WORK TO BE COMPLETED:
Once the line containing "Task: Click the 'java -version' command text" is found in the entries below, restate it and each following line word for word, stopping after the line containing "Task: Switch to".

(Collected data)
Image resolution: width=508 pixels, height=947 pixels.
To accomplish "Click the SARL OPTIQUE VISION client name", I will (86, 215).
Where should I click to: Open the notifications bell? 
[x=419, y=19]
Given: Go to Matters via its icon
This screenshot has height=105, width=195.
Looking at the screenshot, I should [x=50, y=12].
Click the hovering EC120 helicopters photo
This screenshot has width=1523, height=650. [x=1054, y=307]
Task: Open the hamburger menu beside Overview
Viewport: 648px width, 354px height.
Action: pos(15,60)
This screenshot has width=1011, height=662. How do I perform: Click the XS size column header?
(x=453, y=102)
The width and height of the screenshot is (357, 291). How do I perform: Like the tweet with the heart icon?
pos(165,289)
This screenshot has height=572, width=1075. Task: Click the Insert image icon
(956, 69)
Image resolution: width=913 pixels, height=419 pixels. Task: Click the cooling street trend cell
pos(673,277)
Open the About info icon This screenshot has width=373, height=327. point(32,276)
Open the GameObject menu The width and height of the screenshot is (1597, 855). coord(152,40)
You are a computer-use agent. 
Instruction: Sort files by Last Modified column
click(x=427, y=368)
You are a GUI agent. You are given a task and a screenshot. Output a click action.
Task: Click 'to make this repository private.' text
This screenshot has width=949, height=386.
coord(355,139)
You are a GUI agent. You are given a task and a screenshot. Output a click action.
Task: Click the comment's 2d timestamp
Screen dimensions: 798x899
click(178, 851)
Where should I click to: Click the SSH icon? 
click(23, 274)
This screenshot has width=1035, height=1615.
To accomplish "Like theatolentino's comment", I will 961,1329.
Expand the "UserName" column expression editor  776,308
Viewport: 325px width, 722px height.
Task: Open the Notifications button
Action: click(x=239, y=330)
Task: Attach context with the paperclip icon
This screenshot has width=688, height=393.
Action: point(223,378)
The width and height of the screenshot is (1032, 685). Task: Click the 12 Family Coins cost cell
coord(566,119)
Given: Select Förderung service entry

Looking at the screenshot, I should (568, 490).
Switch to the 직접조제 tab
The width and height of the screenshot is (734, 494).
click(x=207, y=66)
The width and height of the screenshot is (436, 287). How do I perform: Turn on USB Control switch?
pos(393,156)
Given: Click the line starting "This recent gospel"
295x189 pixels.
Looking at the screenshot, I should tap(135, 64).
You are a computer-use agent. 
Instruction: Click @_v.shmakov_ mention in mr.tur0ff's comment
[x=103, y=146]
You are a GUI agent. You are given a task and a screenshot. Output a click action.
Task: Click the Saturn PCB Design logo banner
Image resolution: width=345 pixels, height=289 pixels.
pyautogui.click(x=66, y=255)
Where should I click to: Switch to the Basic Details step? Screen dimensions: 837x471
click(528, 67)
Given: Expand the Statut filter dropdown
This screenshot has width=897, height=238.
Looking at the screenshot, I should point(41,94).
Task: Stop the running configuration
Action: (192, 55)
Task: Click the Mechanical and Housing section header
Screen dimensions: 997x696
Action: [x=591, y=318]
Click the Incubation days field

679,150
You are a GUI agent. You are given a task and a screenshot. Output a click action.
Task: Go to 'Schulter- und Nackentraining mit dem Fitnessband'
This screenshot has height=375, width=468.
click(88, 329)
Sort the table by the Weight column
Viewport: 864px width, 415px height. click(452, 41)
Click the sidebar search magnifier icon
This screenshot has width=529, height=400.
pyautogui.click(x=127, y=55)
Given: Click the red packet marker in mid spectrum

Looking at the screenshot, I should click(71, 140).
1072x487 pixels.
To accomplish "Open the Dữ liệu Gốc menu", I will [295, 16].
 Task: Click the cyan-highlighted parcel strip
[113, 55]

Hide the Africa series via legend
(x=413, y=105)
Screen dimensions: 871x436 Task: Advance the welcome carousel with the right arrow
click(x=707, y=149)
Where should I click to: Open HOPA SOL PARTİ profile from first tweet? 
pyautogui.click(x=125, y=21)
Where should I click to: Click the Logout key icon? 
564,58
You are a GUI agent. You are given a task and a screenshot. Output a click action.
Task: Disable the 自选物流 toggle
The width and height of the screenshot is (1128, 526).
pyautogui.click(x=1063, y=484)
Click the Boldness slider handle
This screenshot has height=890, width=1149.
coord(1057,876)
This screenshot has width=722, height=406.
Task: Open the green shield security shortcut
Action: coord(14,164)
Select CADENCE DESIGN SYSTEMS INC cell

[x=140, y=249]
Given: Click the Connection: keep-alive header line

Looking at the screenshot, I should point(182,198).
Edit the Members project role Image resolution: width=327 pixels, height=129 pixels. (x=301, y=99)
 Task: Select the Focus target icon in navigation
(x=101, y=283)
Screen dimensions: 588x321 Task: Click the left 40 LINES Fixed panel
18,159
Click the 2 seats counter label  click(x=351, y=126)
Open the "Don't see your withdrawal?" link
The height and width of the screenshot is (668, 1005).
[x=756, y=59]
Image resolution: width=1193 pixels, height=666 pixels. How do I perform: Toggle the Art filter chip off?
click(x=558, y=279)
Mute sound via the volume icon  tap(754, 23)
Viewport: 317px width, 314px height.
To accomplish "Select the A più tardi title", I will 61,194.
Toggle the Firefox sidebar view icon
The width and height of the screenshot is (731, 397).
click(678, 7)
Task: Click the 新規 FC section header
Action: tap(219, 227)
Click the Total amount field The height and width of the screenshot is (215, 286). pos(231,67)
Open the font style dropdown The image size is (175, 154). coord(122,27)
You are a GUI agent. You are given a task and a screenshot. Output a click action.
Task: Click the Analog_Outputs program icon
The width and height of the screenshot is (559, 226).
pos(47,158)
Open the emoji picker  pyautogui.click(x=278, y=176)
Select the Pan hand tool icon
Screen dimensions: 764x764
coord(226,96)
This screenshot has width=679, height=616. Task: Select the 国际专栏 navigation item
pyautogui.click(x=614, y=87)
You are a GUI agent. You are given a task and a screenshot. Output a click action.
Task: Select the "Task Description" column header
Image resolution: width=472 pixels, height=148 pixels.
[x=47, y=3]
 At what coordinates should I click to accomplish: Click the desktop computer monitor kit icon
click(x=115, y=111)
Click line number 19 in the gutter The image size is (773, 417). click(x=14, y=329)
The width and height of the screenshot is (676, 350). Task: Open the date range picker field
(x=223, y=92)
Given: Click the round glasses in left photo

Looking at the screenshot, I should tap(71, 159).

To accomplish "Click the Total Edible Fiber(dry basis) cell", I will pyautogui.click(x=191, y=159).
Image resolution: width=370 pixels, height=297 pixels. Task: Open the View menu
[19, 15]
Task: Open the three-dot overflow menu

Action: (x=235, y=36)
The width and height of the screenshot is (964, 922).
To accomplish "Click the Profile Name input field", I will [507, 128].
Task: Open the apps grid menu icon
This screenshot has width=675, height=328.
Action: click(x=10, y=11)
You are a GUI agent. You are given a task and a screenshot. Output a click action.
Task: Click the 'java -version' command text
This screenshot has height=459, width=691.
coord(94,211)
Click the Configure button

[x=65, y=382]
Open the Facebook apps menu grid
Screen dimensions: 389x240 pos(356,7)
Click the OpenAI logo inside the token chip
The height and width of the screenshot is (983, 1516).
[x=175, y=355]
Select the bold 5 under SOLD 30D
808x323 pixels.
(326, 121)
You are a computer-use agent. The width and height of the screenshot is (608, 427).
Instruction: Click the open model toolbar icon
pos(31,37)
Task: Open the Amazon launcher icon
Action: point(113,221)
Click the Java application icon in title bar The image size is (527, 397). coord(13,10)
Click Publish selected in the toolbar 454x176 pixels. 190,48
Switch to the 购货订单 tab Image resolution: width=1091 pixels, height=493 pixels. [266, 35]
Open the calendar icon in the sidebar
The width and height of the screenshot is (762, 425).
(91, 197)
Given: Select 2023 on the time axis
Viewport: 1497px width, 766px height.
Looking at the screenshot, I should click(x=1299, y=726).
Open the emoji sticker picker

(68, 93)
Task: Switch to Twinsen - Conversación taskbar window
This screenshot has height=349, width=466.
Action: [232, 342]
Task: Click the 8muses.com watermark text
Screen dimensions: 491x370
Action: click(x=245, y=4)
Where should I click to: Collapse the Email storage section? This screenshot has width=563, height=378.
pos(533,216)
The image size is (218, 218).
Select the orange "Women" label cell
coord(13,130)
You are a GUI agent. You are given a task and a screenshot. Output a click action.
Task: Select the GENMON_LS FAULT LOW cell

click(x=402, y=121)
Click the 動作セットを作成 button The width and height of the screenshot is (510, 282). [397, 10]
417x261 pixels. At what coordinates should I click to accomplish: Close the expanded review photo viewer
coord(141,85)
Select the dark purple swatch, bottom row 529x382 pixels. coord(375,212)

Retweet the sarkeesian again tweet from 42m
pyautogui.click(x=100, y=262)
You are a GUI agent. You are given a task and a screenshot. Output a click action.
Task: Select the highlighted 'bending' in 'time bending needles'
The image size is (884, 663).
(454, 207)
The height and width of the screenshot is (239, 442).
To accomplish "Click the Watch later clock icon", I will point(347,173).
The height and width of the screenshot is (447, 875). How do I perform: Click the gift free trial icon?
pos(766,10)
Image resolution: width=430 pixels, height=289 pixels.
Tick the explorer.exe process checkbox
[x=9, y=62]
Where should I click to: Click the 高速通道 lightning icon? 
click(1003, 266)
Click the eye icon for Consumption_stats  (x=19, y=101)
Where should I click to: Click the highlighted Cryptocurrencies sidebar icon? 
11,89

REPLY:
Task: Click the 'java -version' command text
This screenshot has height=459, width=691.
coord(94,211)
Click the Configure button

[x=65, y=382]
Open the Facebook apps menu grid
Screen dimensions: 389x240 pos(356,7)
Click the OpenAI logo inside the token chip
The height and width of the screenshot is (983, 1516).
[x=175, y=355]
Select the bold 5 under SOLD 30D
808x323 pixels.
(326, 121)
You are a computer-use agent. The width and height of the screenshot is (608, 427).
Instruction: Click the open model toolbar icon
pos(31,37)
Task: Open the Amazon launcher icon
Action: point(113,221)
Click the Java application icon in title bar The image size is (527, 397). coord(13,10)
Click Publish selected in the toolbar 454x176 pixels. 190,48
Switch to the 购货订单 tab Image resolution: width=1091 pixels, height=493 pixels. [266, 35]
Open the calendar icon in the sidebar
The width and height of the screenshot is (762, 425).
(91, 197)
Given: Select 2023 on the time axis
Viewport: 1497px width, 766px height.
Looking at the screenshot, I should click(x=1299, y=726).
Open the emoji sticker picker

(68, 93)
Task: Switch to Twinsen - Conversación taskbar window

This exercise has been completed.